Aunque la derecha trató de enfocar la campaña en el problema de la delincuencia común, en la fase final se han posicionado como eje del debate las violaciones a los derechos humanos ocurridas en la dictadura y el papel que en ésta desempeñó la derecha. El candidato de la Concertación logró recuperarse gracias a este giro.

Para que esto ocurriera fue decisivo que Alejandro Madrid, ministro de la Corte de Apelaciones de Santiago, dictara el procesamiento de seis personas como parte de la investigación de la muerte del expresidente Eduardo Frei Montalva.

El tema volvió a llamar la atención cuando el prestigiado politólogo Patricio Navia, mediante mensajes de correo electrónico, le ofreció su apoyo al derechista Sebastián Piñera si éste se comprometía a excluir de su eventual gobierno a gente que hubiera ocupado puestos importantes en el régimen de Pinochet. El candidato aceptó y Navia le prometió votar por él.

Desesperado por dar a conocer esta noticia, el equipo de Piñera filtró los mensajes de correo electrónico a El Mercurio, que los publicó el miércoles 6. Pero no fue el respaldo de Navia lo que se convirtió en noticia, sino el compromiso de Piñera para no incluir a figuras del régimen militar, lo que provocó molestia generalizada en la UDI. Piñera tuvo que retractarse y el equipo de su rival Frei Ruiz-Tagle aprovechó para vincularlo con oscuros personajes del régimen militar.

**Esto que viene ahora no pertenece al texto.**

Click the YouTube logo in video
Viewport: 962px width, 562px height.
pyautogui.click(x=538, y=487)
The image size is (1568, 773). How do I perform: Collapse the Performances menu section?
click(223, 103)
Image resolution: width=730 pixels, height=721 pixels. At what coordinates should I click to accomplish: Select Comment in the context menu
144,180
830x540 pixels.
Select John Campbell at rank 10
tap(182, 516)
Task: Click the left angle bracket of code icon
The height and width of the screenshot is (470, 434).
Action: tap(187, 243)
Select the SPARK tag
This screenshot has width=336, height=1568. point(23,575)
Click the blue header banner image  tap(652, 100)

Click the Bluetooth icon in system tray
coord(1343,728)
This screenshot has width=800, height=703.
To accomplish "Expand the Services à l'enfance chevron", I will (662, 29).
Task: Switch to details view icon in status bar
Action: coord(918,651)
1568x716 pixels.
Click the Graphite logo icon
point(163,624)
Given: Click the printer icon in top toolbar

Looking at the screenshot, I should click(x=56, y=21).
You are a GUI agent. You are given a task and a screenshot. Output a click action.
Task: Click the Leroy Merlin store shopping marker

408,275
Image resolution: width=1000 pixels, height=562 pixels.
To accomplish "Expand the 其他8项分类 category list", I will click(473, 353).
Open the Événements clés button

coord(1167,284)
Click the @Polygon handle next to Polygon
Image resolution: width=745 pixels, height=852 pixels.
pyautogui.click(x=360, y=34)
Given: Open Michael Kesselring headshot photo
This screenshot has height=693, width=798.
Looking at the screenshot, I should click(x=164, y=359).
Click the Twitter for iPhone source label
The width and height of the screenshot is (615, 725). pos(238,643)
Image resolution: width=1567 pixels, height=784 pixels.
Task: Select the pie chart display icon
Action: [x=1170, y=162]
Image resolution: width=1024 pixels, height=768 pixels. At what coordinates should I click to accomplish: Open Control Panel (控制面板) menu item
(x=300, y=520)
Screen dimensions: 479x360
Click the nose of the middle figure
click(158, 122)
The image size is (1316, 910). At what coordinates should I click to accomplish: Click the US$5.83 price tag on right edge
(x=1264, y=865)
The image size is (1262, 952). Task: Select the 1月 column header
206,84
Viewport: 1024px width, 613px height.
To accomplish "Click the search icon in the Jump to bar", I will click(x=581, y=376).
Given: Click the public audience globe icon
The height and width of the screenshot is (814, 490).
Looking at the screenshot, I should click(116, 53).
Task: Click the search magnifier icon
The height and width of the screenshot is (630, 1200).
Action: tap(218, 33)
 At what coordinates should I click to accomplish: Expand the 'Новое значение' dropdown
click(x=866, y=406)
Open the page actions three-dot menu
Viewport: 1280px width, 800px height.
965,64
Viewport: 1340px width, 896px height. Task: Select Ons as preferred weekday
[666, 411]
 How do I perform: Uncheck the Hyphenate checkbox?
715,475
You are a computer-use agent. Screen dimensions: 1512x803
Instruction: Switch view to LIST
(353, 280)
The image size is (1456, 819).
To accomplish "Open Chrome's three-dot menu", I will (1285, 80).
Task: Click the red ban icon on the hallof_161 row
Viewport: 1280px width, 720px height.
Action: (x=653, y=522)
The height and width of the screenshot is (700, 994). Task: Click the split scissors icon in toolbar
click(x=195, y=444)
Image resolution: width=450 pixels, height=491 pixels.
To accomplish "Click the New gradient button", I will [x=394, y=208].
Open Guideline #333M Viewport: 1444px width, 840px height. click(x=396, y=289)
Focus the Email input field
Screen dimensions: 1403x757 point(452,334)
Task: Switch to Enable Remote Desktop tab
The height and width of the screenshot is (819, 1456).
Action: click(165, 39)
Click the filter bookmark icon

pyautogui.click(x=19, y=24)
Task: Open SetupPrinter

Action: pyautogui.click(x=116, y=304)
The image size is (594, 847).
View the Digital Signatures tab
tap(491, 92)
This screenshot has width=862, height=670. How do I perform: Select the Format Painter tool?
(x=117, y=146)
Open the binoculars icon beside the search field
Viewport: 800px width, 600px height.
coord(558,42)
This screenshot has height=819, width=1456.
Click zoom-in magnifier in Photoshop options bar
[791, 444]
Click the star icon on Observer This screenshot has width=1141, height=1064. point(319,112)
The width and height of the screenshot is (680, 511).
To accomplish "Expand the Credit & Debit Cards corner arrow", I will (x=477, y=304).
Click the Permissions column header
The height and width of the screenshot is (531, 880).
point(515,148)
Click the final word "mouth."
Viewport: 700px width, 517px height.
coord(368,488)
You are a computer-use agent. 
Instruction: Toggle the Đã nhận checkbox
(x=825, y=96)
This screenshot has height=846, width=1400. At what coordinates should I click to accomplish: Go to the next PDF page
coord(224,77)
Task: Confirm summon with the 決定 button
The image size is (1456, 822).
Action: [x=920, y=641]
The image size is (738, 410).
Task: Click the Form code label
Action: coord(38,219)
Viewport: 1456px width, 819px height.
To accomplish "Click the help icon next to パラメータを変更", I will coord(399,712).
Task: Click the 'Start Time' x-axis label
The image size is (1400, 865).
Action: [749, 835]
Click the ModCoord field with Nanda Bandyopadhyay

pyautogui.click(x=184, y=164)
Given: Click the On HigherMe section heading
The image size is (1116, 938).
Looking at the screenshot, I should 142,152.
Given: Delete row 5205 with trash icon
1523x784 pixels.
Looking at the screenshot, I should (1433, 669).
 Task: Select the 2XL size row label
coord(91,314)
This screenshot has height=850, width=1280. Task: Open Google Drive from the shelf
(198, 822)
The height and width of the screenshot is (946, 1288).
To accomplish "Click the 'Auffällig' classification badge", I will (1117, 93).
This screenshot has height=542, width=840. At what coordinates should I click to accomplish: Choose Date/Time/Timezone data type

La presidenta Bachelet remató la estrategia: el lunes 11, en uno de los actos más simbólicos de su gobierno, inauguró el Museo de la Memoria, destinado a recordar a las víctimas de la dictadura militar.

Así, pese a su declive en las preferencias, Frei y la Concertación consiguieron “pinochetizar” la elección, a sabiendas del miedo que todavía inspira la dictadura y de que la política chilena está determinada en gran parte por la posición de cada sector hacia el régimen de Pinochet. Desde las elecciones de 1988, los electores que rechazan la figura del general han sumado más de 50%.

Todo indica que quien gane esta elección lo hará por una cabeza o por una nariz.